Here’s another example of the Resurrected Christ and social justice.  I like to think that the institution of free assembly of citizens is also evidence of the whole Christ who is alive among us.  Remember when the crowd came out at night to arrest Jesus?  He asked, “Am I a criminal that you come after me armed with swords and clubs?  When I was with you day after day in the temple you never raised a hand against me.” (Luke 22:52b-53)

The fact that all three synoptic Gospels include this confrontation between Jesus and the temple authorities, it seems to me, is an example of the denial of free assembly – a basic right of justice – which citizens are entitled to.  In her book, Creating Capabilities, Martha Nussbaum includes this right of assembly as a fundamental capability that must be awarded to free citizens for the growth and development of a free society.

What we know as witnesses to the resurrection of the whole Christ is that Jesus was denied his right to freely assemble.  He suffered what so many prophets and outspoken critics of repressive governments and churches have experienced.  His right to free assembly was not directly confronted, rather the repressor chooses to come in the night and remove the thorny person who is a discomfort.  This is no different than the young people in Chile during the repression of Pinochet.  They were captured in the night and many, as reliable accounts have reported, were flown out over the ocean and thrown out of the planes to drown.

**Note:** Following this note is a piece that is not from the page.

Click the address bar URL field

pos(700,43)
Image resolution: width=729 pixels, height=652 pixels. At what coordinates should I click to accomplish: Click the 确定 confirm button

Be a witness to resurrection.  Appreciate and love the call you receive personally to live out your experience of the Christ of New Life.  Acknowledge and act against the injustice of depriving free expression and speech.  Can we see that witnesses to Resurrection do what they can to stop the extreme restrictions on voting rights, the citizen’s ultimate right to assemble, that are being enacted by state legislatures throughout this country?

We have accepted the model of Mary of Magdala, Apostle to the Apostles, First Witness to Resurrection.  Like Mary we will not be dismissed, denied, denigrated, or deprived.

Litany of the Women at the Tomb

Mary of Magdala, our Patron, Apostle to the Apostles.              Pray for us.

Mary, mother of James.          Pray for us

Joanna, Salome, bringing oil for the body of Jesus.         Pray for us

All Apostles, Evangelists, Prophets, Teachers,

Witnesses to Resurrection.           Pray for us

 

A Prayer   (JR)

Holy Redeemer Christ, you chose Mary of Magdala to be your first witness to Resurrection, so that she would preach the message as Apostle to the Apostles.  By her guidance and her leadership we also accompany You in your love especially for those who suffer from illnesses of the mind, body, and spirit.  May we have the courage of Mary as she rose above confrontations with other Apostles to speak your Truth.

All Holy One, be the light on our path to transform this world which is in such need of equality, justice and peace.  We pray in the glory of your Name.  Amen.